Presidential candidate Barack Obama is making his way down the road of fully evolved campaign positions. Today in Detroit, he revealed he's no friend of American automakers - and seemingly, unsympathetic to their calls for a level playing field.
Obama, the New York Times reports, told Detroit audiences that, essentially, their problems were entirely of their own making. “For years, while foreign competitors were investing in more fuel-efficient technology for their vehicles, American automakers were spending their time investing in bigger, faster cars,” he said, according to a text of his remarks. “And whenever an attempt was made to raise our fuel efficiency standards, the auto companies would lobby furiously against it, spending millions to prevent the very reform that could’ve saved their industry.”
Obama's promising campaign is running into a ditch here. He's falling into the trap of what companies "should" do versus what pays their bills. For years, when fuel was cheap, Americans wanted minivans and trucks. It would be hard to rationalize millions of Caravans, F-Series and Silverados for any other reason. From what we recall, Civics and Tercels were widely available to the public - yet American drivers chose Suburbans instead.
And in extrapolating those strengths into today's weaknesses, Obama oversimplifies the dynamic of what's going on with GM, Ford, Chrysler and Toyota and Honda today. The Japanese didn't build a 35-percent market share in the U.S. solely on Civics and Yarises - Toyota's Lexus franchise is heavily dependent on the RX crossover for sales volume, while Honda's Pilot is one of its new mainstays, along with the not totally frugal Accord and the Civic. The Japanese are evolving to fit our market, not the other way around, a halo Prius or Insight notwithstanding.
There's history here that Obama would be well served to understand before he joins the fray calling for the obliteration of America's truck industry. Japanese cars come from a nation bred on nonexistent domestic energy supplies, restrictive taxes on consumption and paralytic traffic. Whether America is headed down the same road can be argued - but what we have today, and what Obama dismisses, is an industry foundation built around larger cars and trucks and a country built on and by them.
Obama drives a Chrysler 300c, putatively, but has he ever been in a Chevrolet Aveo or a Ford Focus? American automakers have fielded strong subcompact cars that did well in the marketplace. But their core competency is in bigger vehicles. There's no sin in creating, or in driving a large SUV if it's appropriate for the task.

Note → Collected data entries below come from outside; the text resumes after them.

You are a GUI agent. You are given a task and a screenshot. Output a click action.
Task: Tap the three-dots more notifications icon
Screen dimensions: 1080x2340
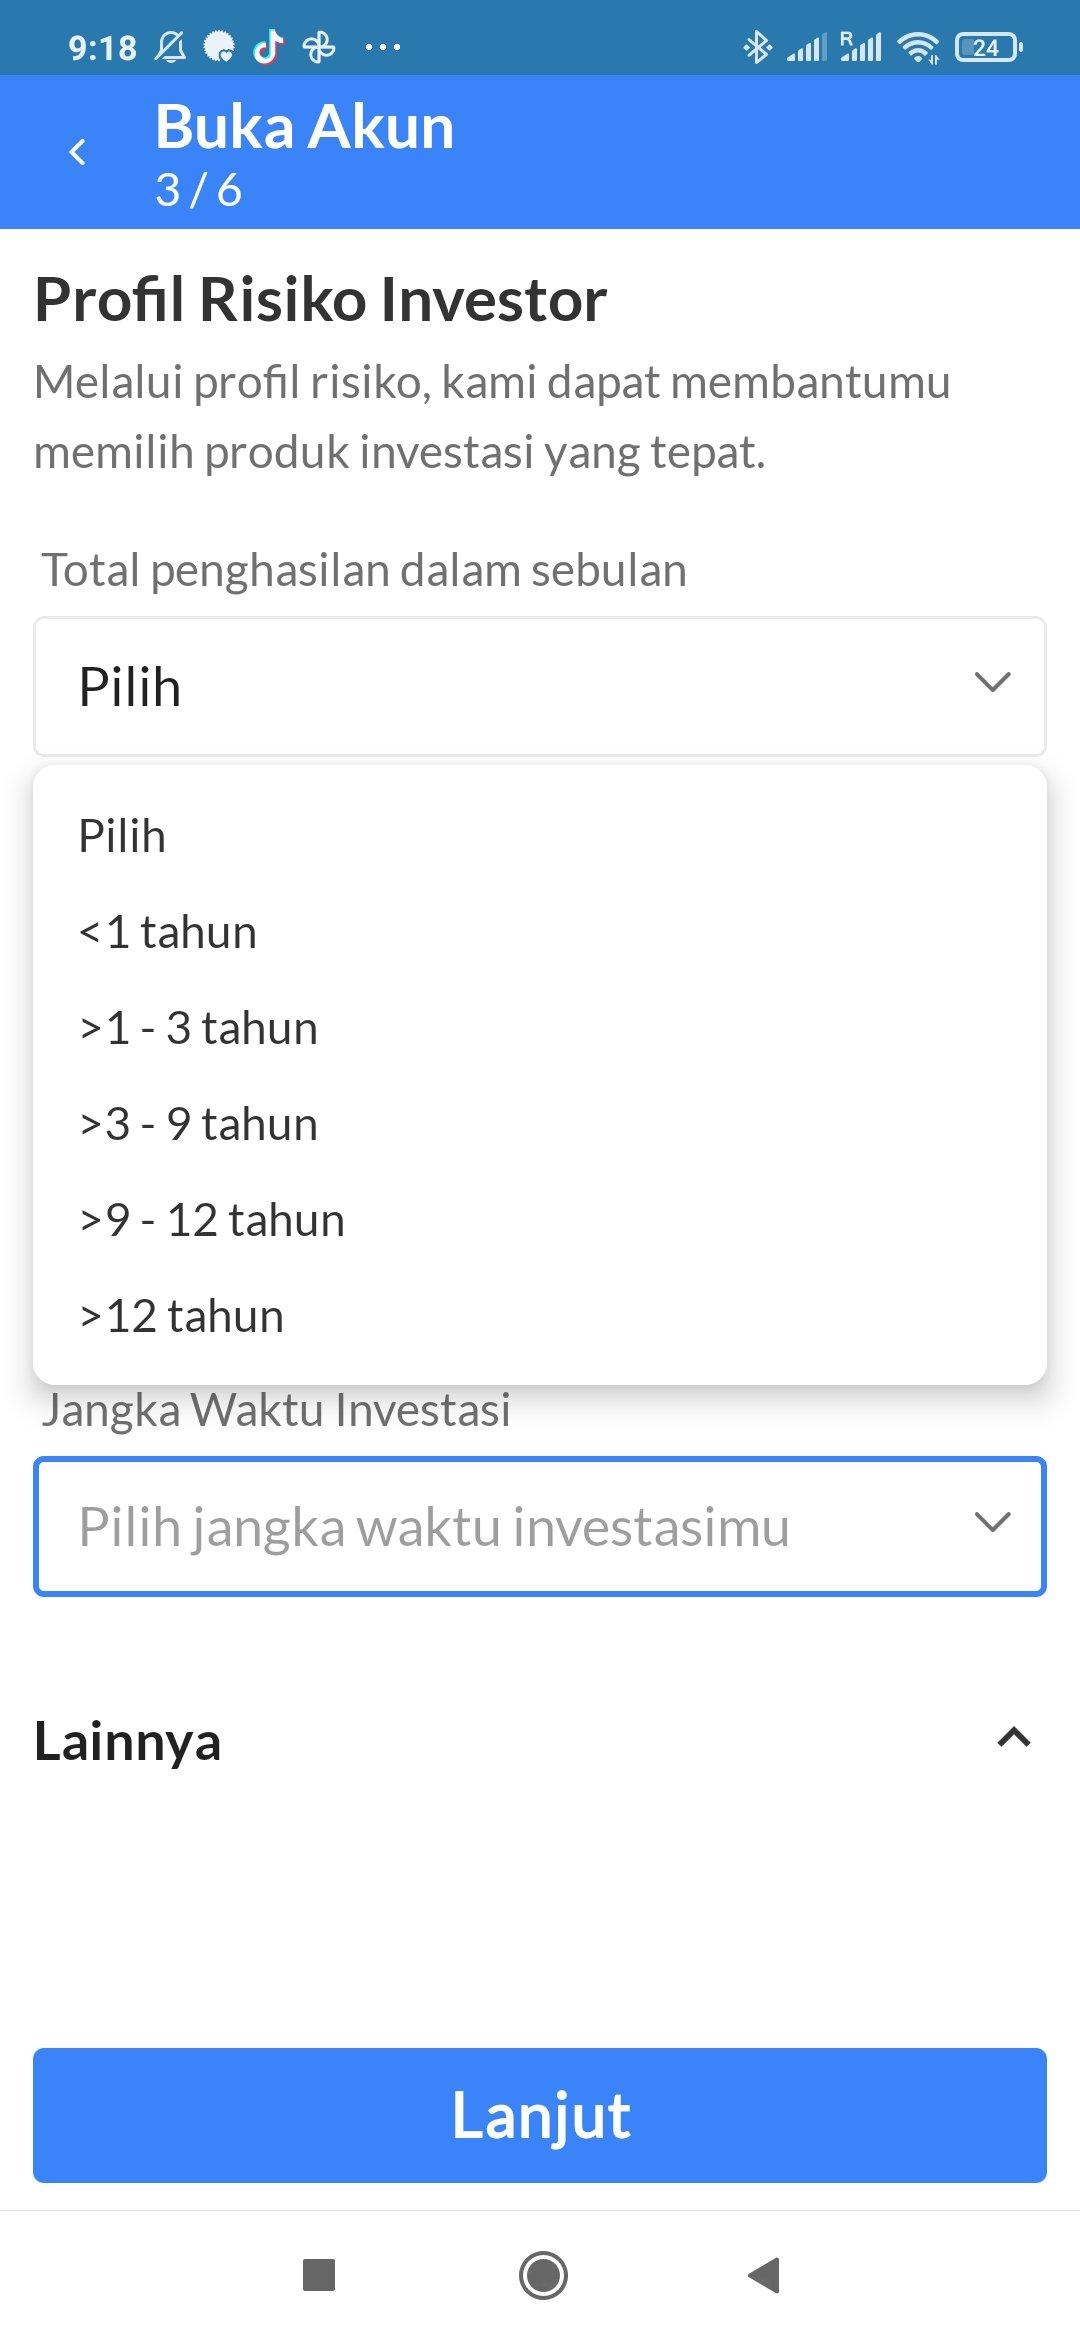(383, 47)
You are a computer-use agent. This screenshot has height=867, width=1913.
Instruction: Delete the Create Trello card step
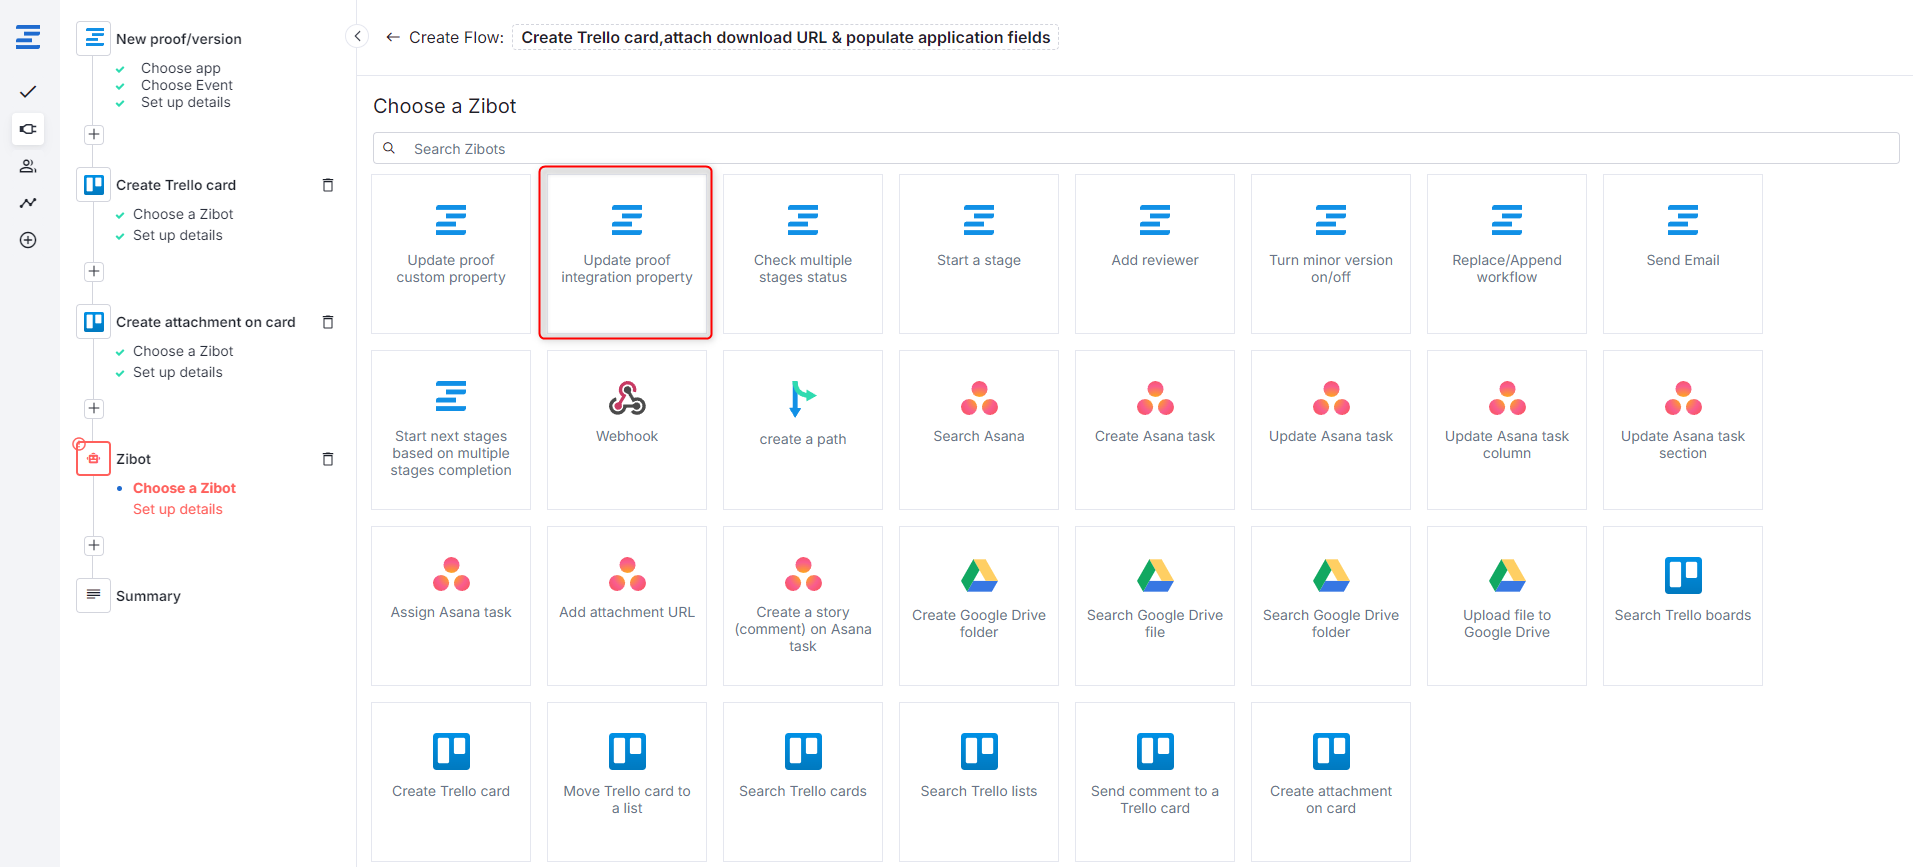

There's a large helping self-loathing in the constant catcalls at Detroit these days. American companies are in the gutter because of their own misdeeds, goes the rationale. It isn't so. History has caught up with Detroit - but unfairly, today's American automakers are tagged with mistakes made three decades ago. And once the perception was welded into place, it's become impossible to counter. The construct now is Japanese cars and companies are better and more efficient - as Obama would have you believe - and no matter what Chrysler or Mercury or Buick does, it's almost impossible to argue to the contrary.
Detroit doesn't deserve to be hammered again by a ham-fisted campaign season and another rush into CAFE-style legislative mismanagement of the auto industry. And in what's effectively an election year, Obama doesn't need to boost his poll numbers with reflexive Detroit-bashing.